• [WHAT THE TASK ASKS] Translate this sentence from the climate change passage below into Spanish: "Instead of asking for immediate proof, one might want to employ their own critical thinking skills to assess the validity of these ideas."

2. Additionally, and more contentiously, one could assert that the global focus on climate change might be less about environmental impact and more about psychological manipulation. This movement might be orchestrated to offer a controlled narrative that not only distracts from impending, uncontrollable cataclysms but also provides a facade under which various organizations can operate in secrecy. In short, the discourse around climate change may serve to obfuscate other existential threats and, in doing so, preserve the ignorance of the general populace while covert actions are taken to prepare for such threats.

Skepticism is a healthy response to such bold claims. Instead of asking for immediate proof, one might want to employ their own critical thinking skills to assess the validity of these ideas.

Dismissal of these thoughts may be the safest course of action, lest one finds themselves either burdened or enlightened by further contemplation on the subjects at hand.

> Dismissal of these thoughts may be the safest course of action, lest one finds themselves either burdened or enlightened by further contemplation on the subjects at hand.

• [DATA EXCERPTS]
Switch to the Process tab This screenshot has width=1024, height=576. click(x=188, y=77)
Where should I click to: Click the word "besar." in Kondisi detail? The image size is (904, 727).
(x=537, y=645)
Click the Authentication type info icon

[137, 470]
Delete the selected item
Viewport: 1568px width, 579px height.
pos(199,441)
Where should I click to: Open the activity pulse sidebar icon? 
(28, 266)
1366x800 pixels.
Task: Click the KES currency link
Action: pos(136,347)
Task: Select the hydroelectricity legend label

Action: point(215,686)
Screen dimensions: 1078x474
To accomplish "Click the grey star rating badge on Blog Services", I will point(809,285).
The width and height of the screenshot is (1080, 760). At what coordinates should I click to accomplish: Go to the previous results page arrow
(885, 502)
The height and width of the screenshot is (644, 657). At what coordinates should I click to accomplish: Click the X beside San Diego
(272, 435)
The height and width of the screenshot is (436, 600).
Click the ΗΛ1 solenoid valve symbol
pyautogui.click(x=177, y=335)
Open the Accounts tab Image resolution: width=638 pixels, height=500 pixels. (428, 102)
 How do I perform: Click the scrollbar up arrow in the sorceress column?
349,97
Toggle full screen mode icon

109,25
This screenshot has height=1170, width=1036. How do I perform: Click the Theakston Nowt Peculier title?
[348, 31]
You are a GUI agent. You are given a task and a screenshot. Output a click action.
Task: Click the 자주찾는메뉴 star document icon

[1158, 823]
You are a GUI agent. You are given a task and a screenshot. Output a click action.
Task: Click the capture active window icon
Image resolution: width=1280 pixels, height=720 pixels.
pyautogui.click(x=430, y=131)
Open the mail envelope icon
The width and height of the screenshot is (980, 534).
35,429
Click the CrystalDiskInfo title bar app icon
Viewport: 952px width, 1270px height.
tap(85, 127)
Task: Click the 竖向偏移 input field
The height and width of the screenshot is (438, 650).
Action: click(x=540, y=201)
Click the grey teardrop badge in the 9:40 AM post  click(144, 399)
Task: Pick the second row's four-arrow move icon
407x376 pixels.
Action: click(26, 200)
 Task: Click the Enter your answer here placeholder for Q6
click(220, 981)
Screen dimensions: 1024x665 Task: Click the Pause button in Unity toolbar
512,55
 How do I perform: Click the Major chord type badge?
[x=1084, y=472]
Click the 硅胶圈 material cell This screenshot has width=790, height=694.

• [EXERCISE RESULT] En lugar de pedir pruebas inmediatas, uno podría querer emplear sus propias habilidades de pensamiento crítico para evaluar la validez de estas ideas.